Os produtores de mandioca retomam, a partir desta semana, o movimento visando a apresentação de novo projeto de lei que autoriza a adição de derivados de mandioca à farinha de trigo. Uma matéria com essa finalidade chegou a ser aprovada no ano passado, mas acabou vetada pelo presidente Lula. A ordem agora é investir no convencimento do presidente da República, já que o projeto é visto pelo setor como um instrumento capaz de equacionar a produção e evitar aumentos no preço do trigo.

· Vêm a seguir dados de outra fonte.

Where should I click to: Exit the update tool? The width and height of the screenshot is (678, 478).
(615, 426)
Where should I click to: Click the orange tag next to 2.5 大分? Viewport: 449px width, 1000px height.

Para o presidente da Associação Brasileira dos Produtores de Amido de Mandioca (Abam), Ivo Pierin Júnior, a mistura de até 10% do amido de mandioca ao trigo vai ficar mais interessante em 2009 por causa da redução de quase 50% na produção de trigo na Argentina, o maior fornecedor do produto para o Brasil. Na avaliação da Abam, o governo economizaria em torno de R$ 100 milhões ao ano com a importação de trigo, caso a mistura fosse autorizada por lei.

A direção da Abam acredita que o presidente Lula não foi bem assessorado na decisão de vetar o projeto de lei de autoria do deputado federal Aldo Rebelo, de São Paulo, que fora aprovado com facilidade na Câmara dos Deputados e no Senado, após vários meses em tramitação nas comissões internas. Como a adesão dos parlamentares foi unânime ao projeto, no ano passado, o setor não imaginou que o presidente Lula vetaria. "Por isso, a gente não investiu tanto no convencimento do presidente, mas agora teremos de jogar todas as fichas para mostrar a ele que a proposta não pode ser menosprezada porque interessa ao Brasil todo", diz Pierin.

Retomar o assunto não será tarefa difícil porque até os parlamentares da base aliada ficaram inconformados com o veto ao projeto, segundo a Abam. E as reuniões com os deputados e senadores começam nesta terça-feira e têm a finalidade de discutir qual a melhor forma de encaminhar novamente o projeto.

A postura do deputado federal Moacir Micheletto é um dos exemplos usados pela Abam. Ele chegou a defender o arquivamento do projeto, mas quando experimentou o pão oriundo da mistura do trigo com amido de mandioca, elogiou a qualidade e passou a ser um dos defensores. "É isso que precisamos fazer com o presidente Lula: que ele prove do pão com mistura de mandioca."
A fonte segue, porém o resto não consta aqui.